Cytogenetic Analysis of Patients with Recurrent Miscarriages
DOI:
https://doi.org/10.51985/JBUMDC2022148Keywords:
Chromosomes, Cytogenetics, Recurrent Pregnancy LossAbstract
Objective: To evaluate the cytogenetic analysis of patients with recurrent miscarriages.
Study design and setting: Cross-sectional study, Department of Hematology, Armed Forces Institute of Pathology,
Rawalpindi from February 2022 to August 2022.

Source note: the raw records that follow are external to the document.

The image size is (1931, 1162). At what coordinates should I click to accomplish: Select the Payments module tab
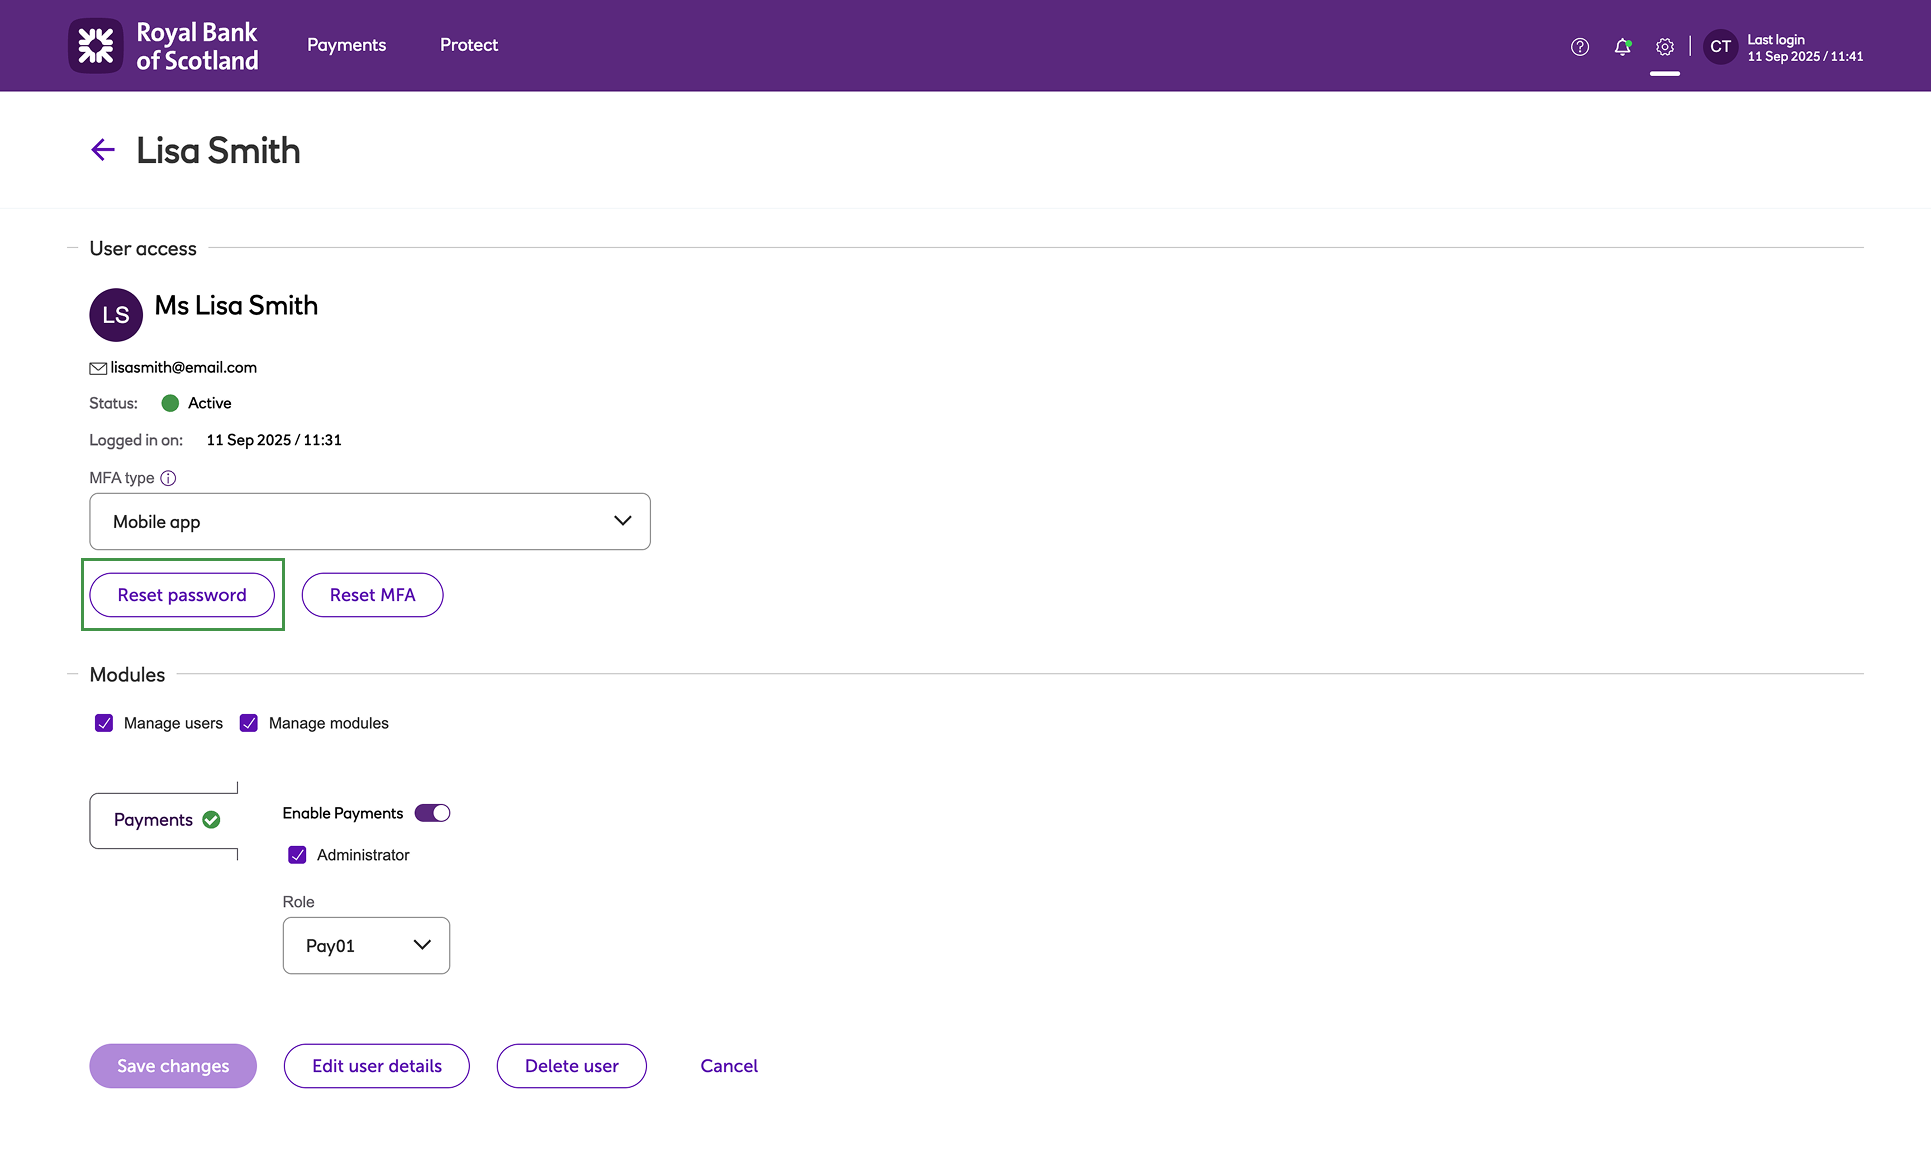(165, 820)
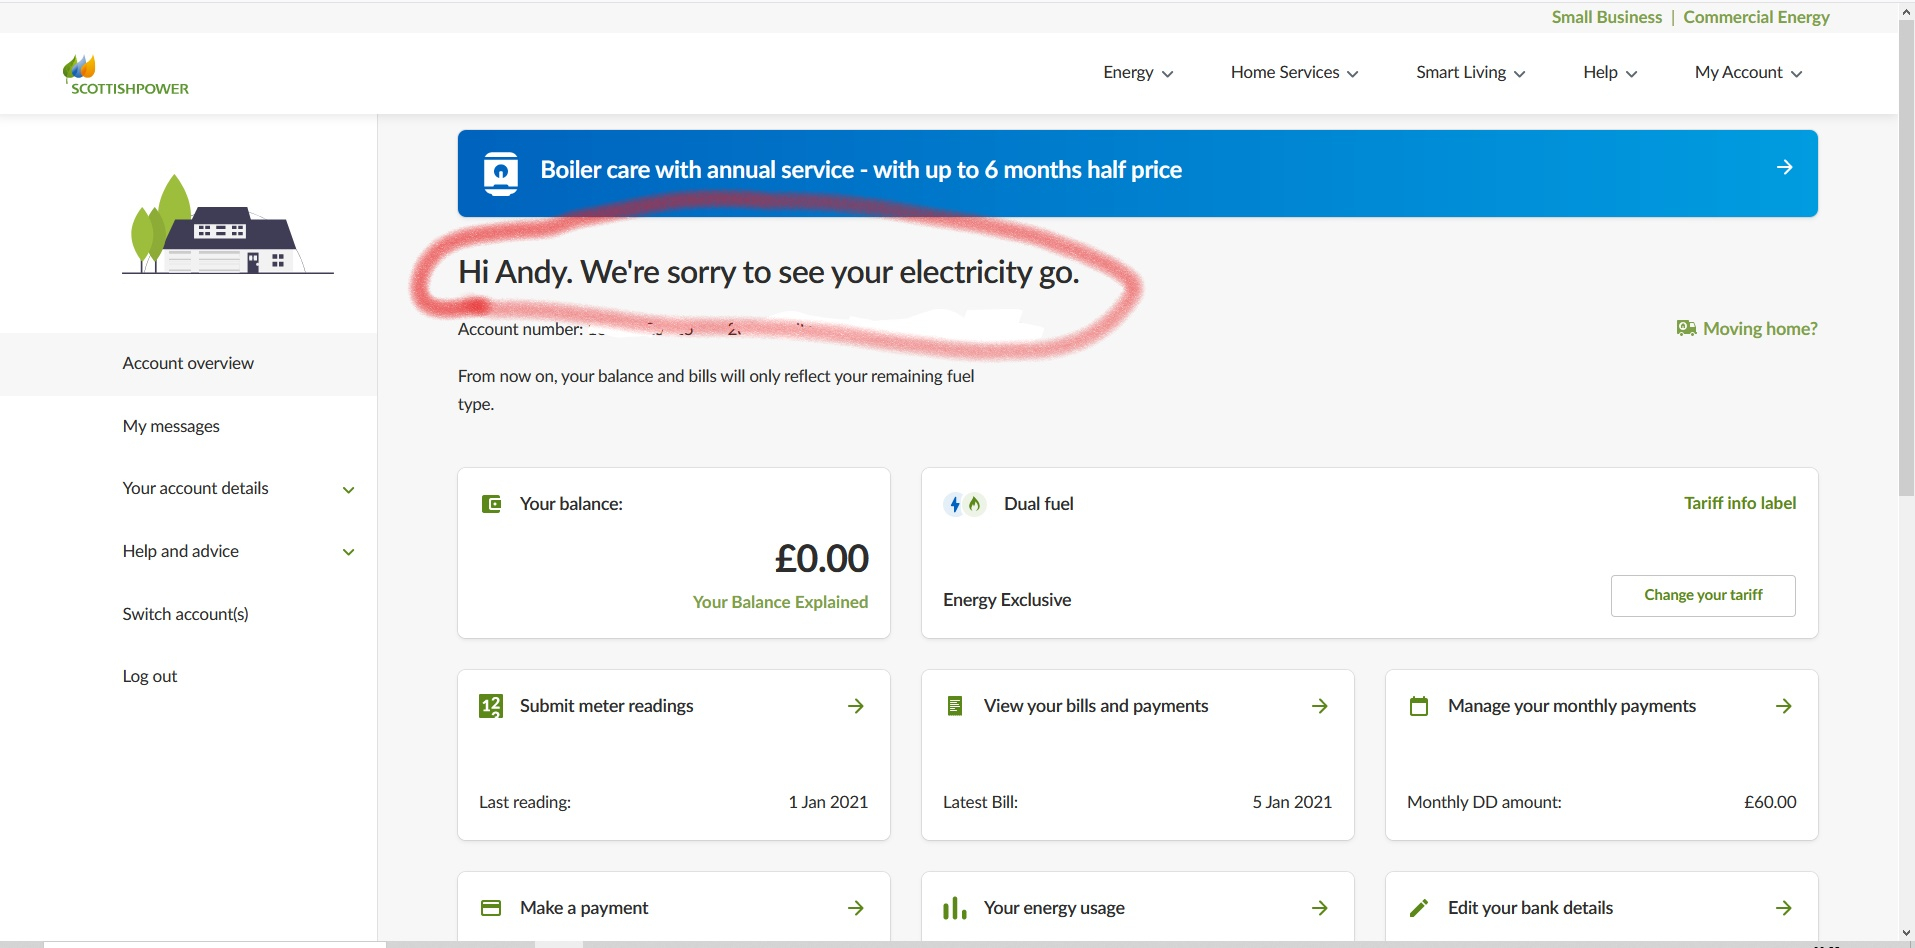Click the card icon beside Make a payment
The width and height of the screenshot is (1915, 948).
[x=491, y=908]
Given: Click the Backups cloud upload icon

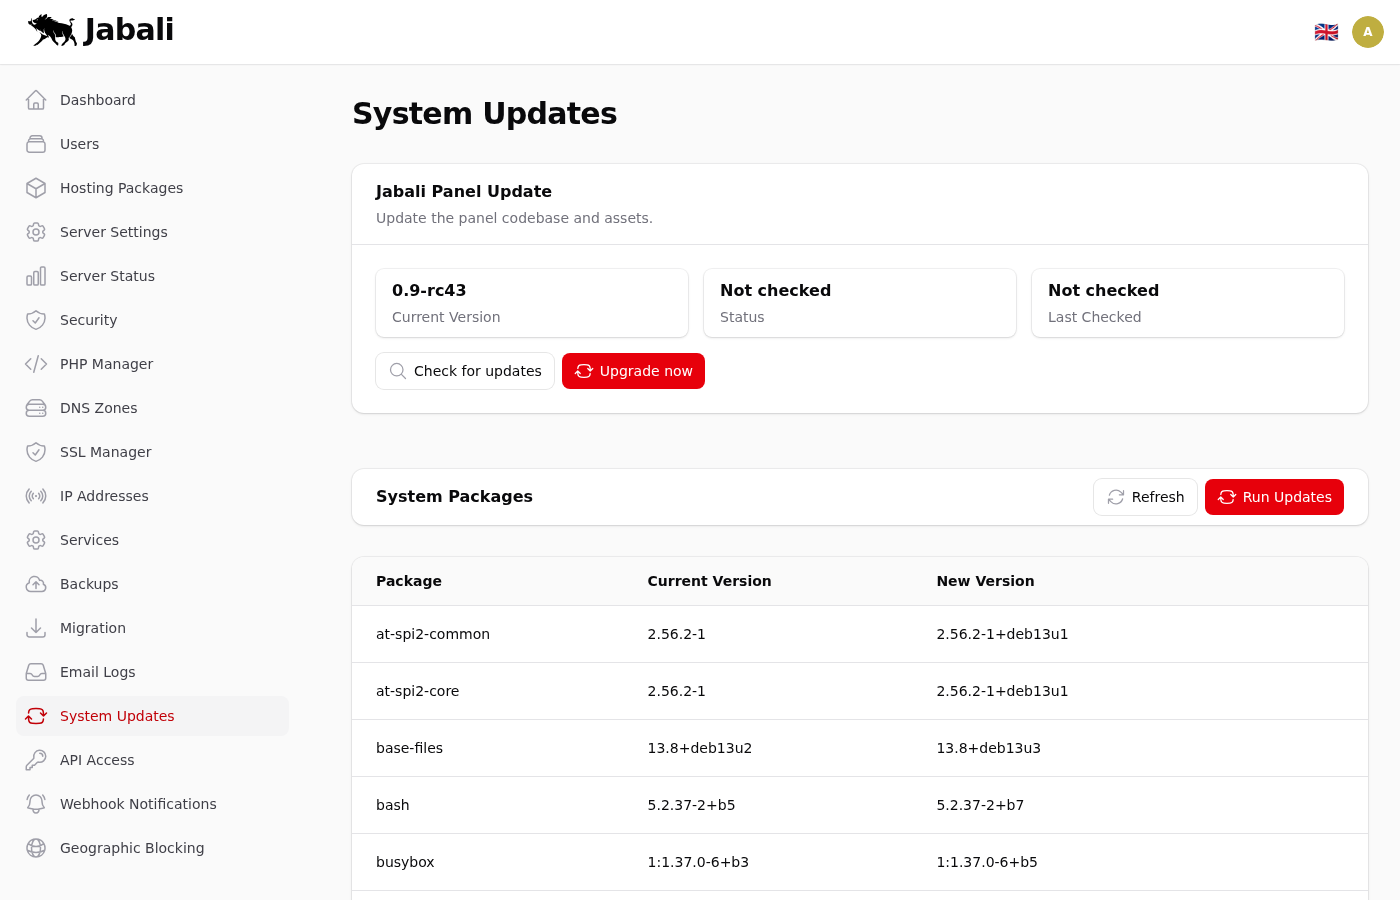Looking at the screenshot, I should [36, 584].
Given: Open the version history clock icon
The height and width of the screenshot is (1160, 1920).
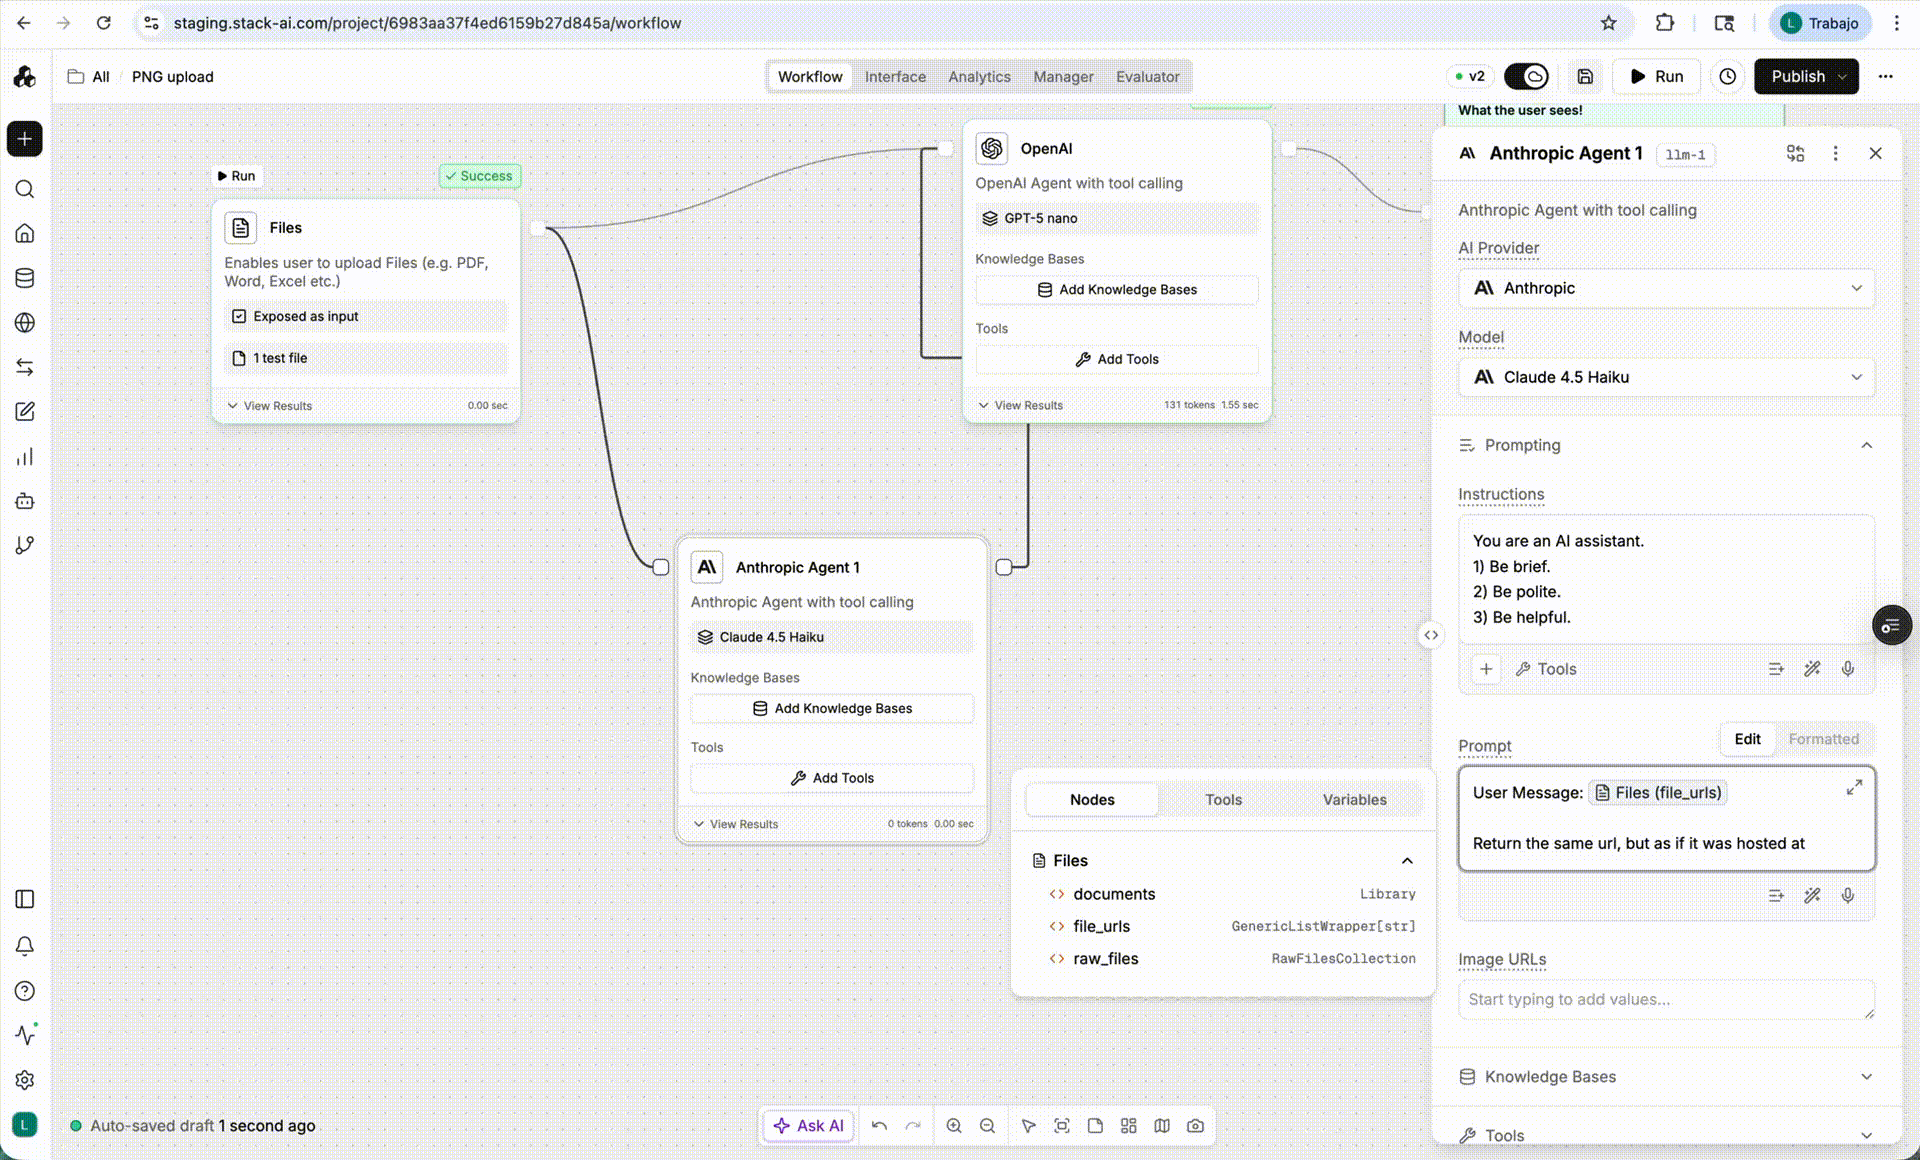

Methodology: 196 patients (98 couples) of recurrent miscarriages within the reproductive age group were included. Cases
with known anatomical or endocrinal causes of recurrent miscarriages were excluded. Couples with abnormal reproductive
tract anatomy or abnormal endocrine functions were excluded. A standardized system for human cytogenetic nomenclature
was used for identifying all chromosomal aberrations. Axioscope microscopes (MetaSystems, Germany) were used for
visualizing the metaphases, and MetaSystems software (MetaSystems, Germany) was used to determine the karyotype of
each metaphase. Data were analyzed using the student t-test and Chi-square test. A p-value =0.05 was considered significant.
Results: Of 98 couples, most of the couples experienced 3 miscarriages. The difference in ages between males and females
was significant (p-value <0.001). Chromosomal abnormalities were found in 7 (7.2%) of females and 5 (5.2%) of males.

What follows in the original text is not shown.